In the listing beneath this line, copy exactly the lines starting with the one containing "The height and width of the screenshot is (451, 698)." and going on through the one containing "Task: Click the purple Tags icon".

[Start of section]

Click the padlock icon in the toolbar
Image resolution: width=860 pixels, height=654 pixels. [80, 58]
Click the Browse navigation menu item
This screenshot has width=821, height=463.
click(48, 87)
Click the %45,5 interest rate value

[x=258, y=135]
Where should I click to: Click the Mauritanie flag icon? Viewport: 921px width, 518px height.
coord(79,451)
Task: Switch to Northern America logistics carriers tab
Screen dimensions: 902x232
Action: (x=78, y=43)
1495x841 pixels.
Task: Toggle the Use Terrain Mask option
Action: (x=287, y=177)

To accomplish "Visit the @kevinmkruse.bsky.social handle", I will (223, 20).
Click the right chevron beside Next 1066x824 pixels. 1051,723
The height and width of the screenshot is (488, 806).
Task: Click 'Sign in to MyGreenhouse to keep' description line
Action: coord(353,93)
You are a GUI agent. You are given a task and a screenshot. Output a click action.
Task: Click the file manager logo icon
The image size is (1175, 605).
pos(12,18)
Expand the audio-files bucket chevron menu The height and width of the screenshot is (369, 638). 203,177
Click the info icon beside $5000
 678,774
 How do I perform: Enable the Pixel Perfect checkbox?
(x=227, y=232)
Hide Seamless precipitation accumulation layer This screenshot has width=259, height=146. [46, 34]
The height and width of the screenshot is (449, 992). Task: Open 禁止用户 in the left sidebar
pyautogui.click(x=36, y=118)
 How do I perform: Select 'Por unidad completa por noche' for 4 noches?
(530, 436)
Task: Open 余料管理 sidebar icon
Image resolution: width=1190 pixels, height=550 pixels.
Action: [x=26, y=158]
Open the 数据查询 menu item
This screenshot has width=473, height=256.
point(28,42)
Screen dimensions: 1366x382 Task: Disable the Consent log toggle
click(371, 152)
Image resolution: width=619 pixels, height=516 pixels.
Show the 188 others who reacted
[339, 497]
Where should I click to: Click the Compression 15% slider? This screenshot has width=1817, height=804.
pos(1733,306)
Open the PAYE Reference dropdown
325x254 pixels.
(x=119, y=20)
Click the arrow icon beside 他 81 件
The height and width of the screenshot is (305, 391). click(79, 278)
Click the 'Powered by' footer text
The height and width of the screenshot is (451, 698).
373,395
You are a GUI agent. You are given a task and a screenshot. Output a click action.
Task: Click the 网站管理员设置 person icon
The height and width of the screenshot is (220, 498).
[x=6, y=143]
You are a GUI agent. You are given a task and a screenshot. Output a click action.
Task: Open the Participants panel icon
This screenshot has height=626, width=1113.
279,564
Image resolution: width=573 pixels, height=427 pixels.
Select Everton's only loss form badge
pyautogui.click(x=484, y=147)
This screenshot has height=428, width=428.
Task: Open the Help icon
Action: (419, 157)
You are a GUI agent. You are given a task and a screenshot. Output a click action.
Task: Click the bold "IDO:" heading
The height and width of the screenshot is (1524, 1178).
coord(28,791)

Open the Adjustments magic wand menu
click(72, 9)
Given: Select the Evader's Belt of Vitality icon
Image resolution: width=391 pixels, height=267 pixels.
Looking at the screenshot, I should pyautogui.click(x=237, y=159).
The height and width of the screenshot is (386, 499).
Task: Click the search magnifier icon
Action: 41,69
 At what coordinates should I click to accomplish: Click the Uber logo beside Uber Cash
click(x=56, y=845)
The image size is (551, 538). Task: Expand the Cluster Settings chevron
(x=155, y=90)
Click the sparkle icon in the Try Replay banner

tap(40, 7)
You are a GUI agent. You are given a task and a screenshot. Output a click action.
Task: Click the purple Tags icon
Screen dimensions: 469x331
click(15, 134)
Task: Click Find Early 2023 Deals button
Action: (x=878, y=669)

[End of section]

• [Task result]
The height and width of the screenshot is (451, 698).
373,395
You are a GUI agent. You are given a task and a screenshot. Output a click action.
Task: Click the 网站管理员设置 person icon
The height and width of the screenshot is (220, 498).
[x=6, y=143]
You are a GUI agent. You are given a task and a screenshot. Output a click action.
Task: Open the Participants panel icon
This screenshot has height=626, width=1113.
279,564
Image resolution: width=573 pixels, height=427 pixels.
Select Everton's only loss form badge
pyautogui.click(x=484, y=147)
This screenshot has height=428, width=428.
Task: Open the Help icon
Action: (419, 157)
You are a GUI agent. You are given a task and a screenshot. Output a click action.
Task: Click the bold "IDO:" heading
The height and width of the screenshot is (1524, 1178).
coord(28,791)

Open the Adjustments magic wand menu
click(72, 9)
Given: Select the Evader's Belt of Vitality icon
Image resolution: width=391 pixels, height=267 pixels.
Looking at the screenshot, I should pyautogui.click(x=237, y=159).
The height and width of the screenshot is (386, 499).
Task: Click the search magnifier icon
Action: 41,69
 At what coordinates should I click to accomplish: Click the Uber logo beside Uber Cash
click(x=56, y=845)
The image size is (551, 538). Task: Expand the Cluster Settings chevron
(x=155, y=90)
Click the sparkle icon in the Try Replay banner

tap(40, 7)
You are a GUI agent. You are given a task and a screenshot. Output a click action.
Task: Click the purple Tags icon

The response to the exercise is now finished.